FIREfighters had to cut microlight pilot Steve Laver from his aircraft yesterday after it crashed through a barn roof at Clench Common.

His passenger, understood to be a teenager taking a flying lesson, was thrown clear as the two seater craft plunged through the asbestos sheet roof and into the ground.

It's understood the passenger's injuries were less serious than those of the pilot, who was airlifted to the Great Western Hospital at Swindon.

The passenger was taken by road ambulance to the same hospital.

Both men were conscious and were able to speak to other flyers who went to their aid, including Graham Slater who runs the Clench Common Flying Club. Experienced pilot Chris Bradford, of Barrow Close, in Marlborough, was standing by his own aircraft a few feet from the barn when Mr Laver was bringing his microlight into land.

Mr Bradford said: "It was on its landing approach when it hit severe turbulence."

He said he was not watching the fabric-winged Pegasus aircraft as it initially approached the landing strip from the south east intending to land into the wind.

Mr Bradford said: "I heard a change in the engine sound and I looked to see it heading for the barn."

He said the aircraft had been turned 90 degrees by the turbulence.
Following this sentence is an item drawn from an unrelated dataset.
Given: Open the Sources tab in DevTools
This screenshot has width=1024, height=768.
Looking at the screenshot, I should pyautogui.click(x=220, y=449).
Mr Bradford and his wife Kay, a nurse at Savernake Hospital, rushed to assist the injured men together with Julian Leak, 15, from Hungerford, who had been waiting to go up.

Julian, who is learning to fly, said: "It went straight through the roof into the ground."

He said both men were conscious and were able to talk to their rescuers.

The trapped flier remained in his aircraft until fire crews arrived to cut him free with hydraulic cutters.

Dr Jonathon Glover from the Marlborough Medical Practice assisted paramedics treating the injured men.

Because of the asbestos hazard from the shattered roofing sheets, firefighters had to wear masks and once the rescue was over their uniforms were bagged up to be decontaminated.

Mr Bradford said there had been a lot of turbulence yesterday and he could see the pilot struggling with the controls in a bid to turn the aircraft away from the barn and back towards the landing strip.

He said: "There was no question of pilot error or anything like that.

"It appears that it was just a freak gust of wind that caught him as he came in to land."

An inspection team from the Civil Aviation Authority was yesterday expected to visit the scene and examine the crashed aircraft before preparing a full report on the crash.